Abordando el tema de sustentabilidad y sostenibilidad, ¿considera que Ecogrowback facilita la influencia de la economía circular en el país?

Definitivamente, la influencia de EcoGrowback es la base. No podemos pensar en una economía circular sin que las personas empiecen a segregar sus residuos en casa. Vemos los casos de éxito de Alemania, Países Bajos, y la gran mayoría de países de Europa, donde es un hábito separar los residuos sólidos antes de desecharlos. Es mucho más fácil que la empresa pueda recuperar toda esta materia prima para poder volver a reprocesarlos y que entren nuevamente en la cadena de valor. En el Perú mientras no se logre eso, las empresas estarán atadas de manos porque no tendrán acceso a la materia prima. A las empresas a las cuales se les ha presentado el proyecto, EcoGrowback, han estado muy interesadas en poder apoyar. En épocas de pandemia, las empresas están pensando en sobrevivir, ya cuando pase y se estabilice económicamente, pensarán en apoyar nuevamente este tipo de proyectos.

 

“No podemos pensar en una economía circular sin que las personas empiecen a segregar sus residuos en casa.”

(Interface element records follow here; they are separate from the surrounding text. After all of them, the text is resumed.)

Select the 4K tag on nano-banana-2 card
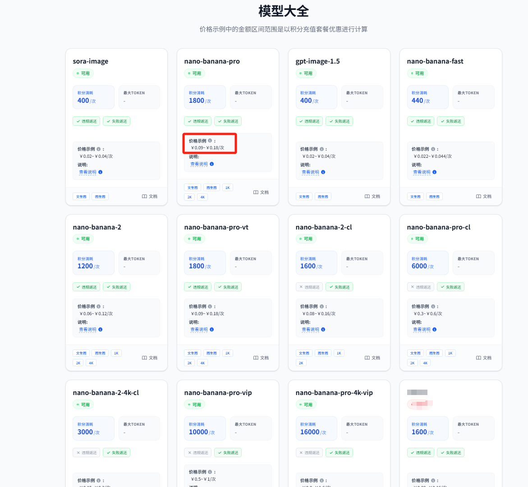Image resolution: width=528 pixels, height=487 pixels. point(91,363)
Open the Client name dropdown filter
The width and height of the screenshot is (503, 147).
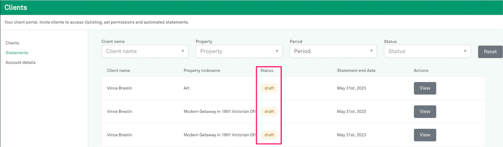(145, 51)
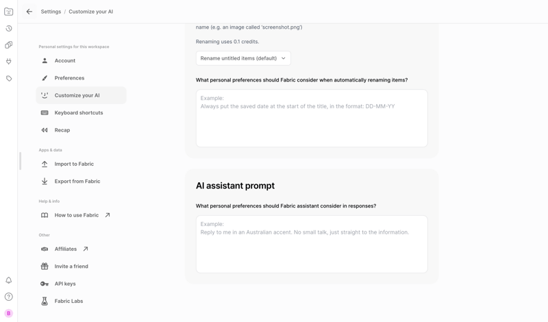Click the renaming preferences text box

tap(312, 119)
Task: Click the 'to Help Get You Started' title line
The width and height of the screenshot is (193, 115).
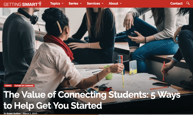Action: tap(53, 106)
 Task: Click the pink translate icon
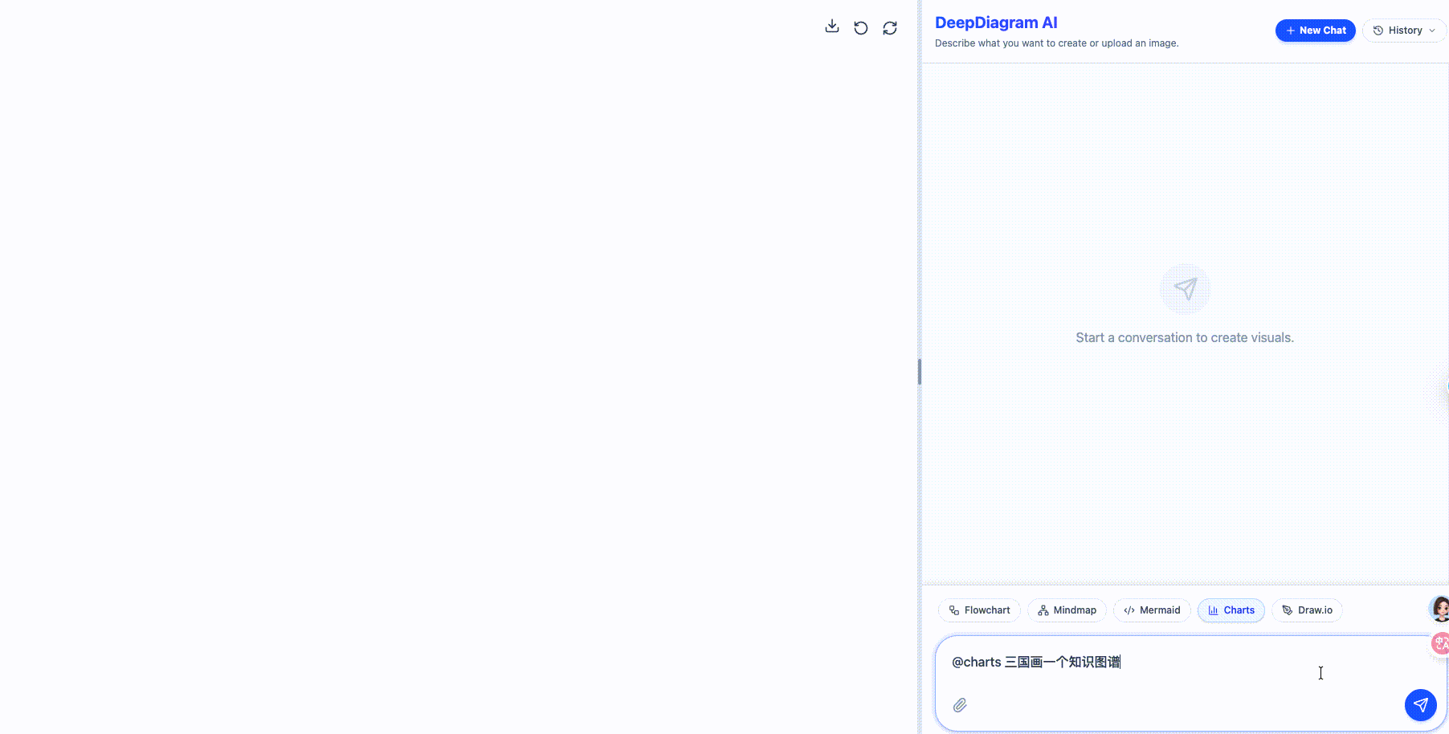pos(1440,643)
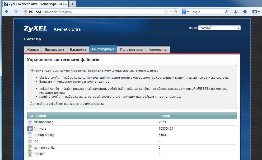Click the Google search input field
The width and height of the screenshot is (262, 160).
tap(207, 12)
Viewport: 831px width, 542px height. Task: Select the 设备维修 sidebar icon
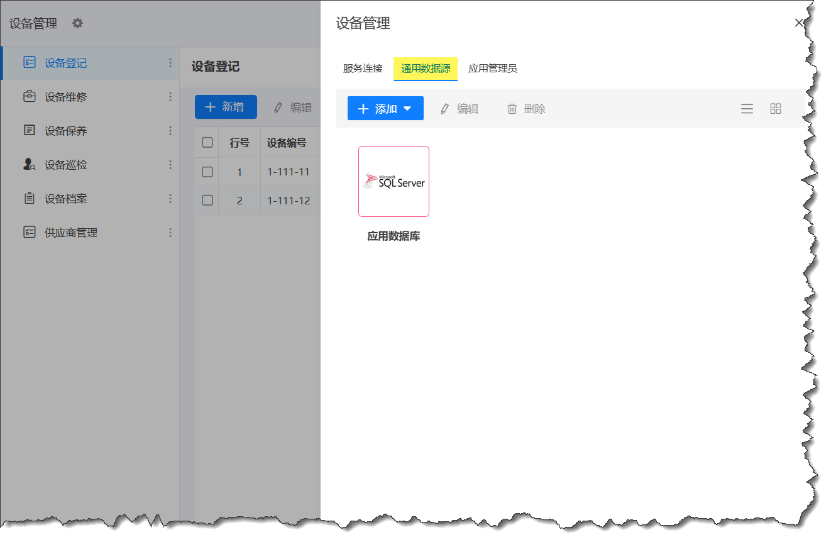[30, 97]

Finalmente, ¿qué estrategias o actividades cree que se pueden implementar para promover la economía circular?

Lo básico en este punto, es la concientización. Mientras más empresas concientizadas existan, será mejor. Para ello debe haber más personas capacitadas. En el Perú hay pocas personas que en realidad estén aptas para desarrollar este tema. Por ejemplo, de una red muy grande y conocida de consultores en economía circular a nivel europeo, sólo existe una persona certificada en el Perú. Espero que muy pronto, este número de consultores certificados empiece a aumentar, para que sean ellos quienes transmitan el mensaje a la industria y en conjunto con EcoGrowback, y otras iniciativas parecidas a nivel nacional, podamos empezar a desarrollar proyectos en conjunto para el desarrollo a gran escala de empresas con modelos de negocio basados en economía circular.